Activity | Scan the records for the string "screenshot", then copy each line that has it.

BEGIN Entries shown

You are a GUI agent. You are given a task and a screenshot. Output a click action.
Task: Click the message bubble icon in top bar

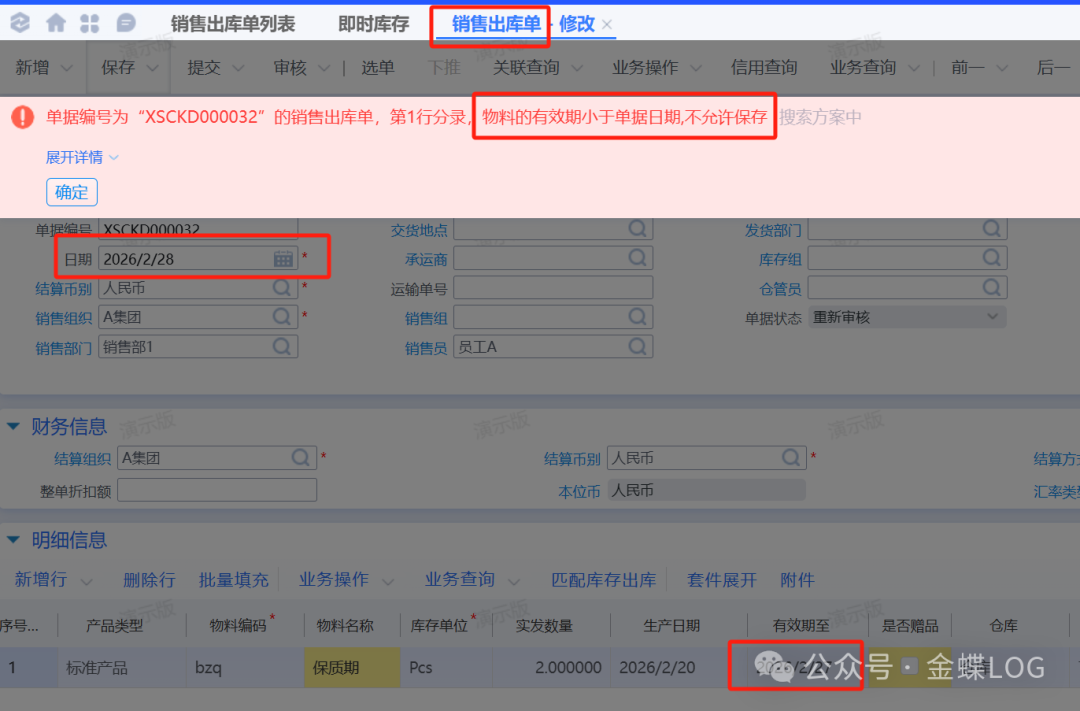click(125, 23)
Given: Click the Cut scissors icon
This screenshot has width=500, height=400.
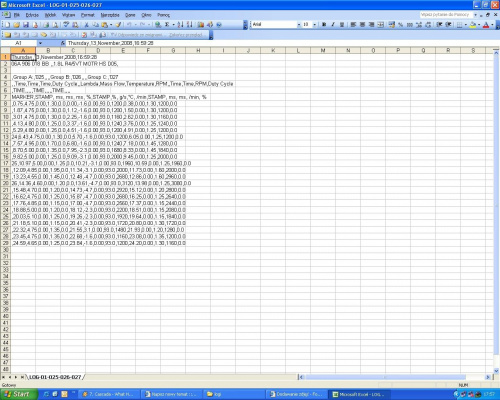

END Entries shown

Response box |
You are a GUI agent. You are given a task and a screenshot. Output a click action.
This screenshot has width=500, height=400.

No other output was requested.